- [Work item]
Report every line of the records that includes the word "will".

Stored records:

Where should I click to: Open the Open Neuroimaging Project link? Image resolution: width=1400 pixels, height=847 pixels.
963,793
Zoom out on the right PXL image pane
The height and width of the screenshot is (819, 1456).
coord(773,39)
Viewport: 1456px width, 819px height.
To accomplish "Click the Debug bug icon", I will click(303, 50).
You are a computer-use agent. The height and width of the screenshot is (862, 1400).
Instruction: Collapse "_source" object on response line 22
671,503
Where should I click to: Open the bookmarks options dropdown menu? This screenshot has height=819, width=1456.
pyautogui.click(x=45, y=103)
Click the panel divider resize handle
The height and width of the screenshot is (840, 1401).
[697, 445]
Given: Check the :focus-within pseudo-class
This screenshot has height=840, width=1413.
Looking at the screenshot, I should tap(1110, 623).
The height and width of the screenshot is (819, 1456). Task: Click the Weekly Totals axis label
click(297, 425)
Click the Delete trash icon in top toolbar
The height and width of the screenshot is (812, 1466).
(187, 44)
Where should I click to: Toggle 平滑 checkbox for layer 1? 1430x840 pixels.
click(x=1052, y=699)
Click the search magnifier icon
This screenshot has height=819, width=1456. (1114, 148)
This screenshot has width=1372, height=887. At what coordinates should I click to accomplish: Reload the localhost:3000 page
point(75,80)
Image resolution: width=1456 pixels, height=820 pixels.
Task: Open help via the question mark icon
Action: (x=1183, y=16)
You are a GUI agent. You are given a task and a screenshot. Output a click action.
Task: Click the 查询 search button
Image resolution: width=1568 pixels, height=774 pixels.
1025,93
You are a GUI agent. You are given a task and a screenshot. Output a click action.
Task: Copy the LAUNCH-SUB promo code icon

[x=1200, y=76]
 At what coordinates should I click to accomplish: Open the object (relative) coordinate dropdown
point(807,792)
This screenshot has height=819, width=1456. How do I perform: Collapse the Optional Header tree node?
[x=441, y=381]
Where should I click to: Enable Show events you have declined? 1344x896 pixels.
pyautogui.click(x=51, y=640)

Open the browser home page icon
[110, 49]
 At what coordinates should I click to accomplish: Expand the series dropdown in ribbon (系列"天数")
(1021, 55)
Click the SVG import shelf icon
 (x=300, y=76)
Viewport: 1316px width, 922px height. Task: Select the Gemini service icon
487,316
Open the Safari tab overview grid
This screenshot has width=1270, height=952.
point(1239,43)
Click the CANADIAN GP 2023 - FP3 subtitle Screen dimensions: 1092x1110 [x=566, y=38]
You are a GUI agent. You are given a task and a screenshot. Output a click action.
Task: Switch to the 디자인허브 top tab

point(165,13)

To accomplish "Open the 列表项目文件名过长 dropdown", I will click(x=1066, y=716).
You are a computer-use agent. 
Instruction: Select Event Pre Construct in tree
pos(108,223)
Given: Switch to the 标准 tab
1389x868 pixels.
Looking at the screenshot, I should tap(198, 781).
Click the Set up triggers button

- [Written solution]
To accomplish "Click the Debug bug icon", I will click(303, 50).
To accomplish "Open the 列表项目文件名过长 dropdown", I will click(x=1066, y=716).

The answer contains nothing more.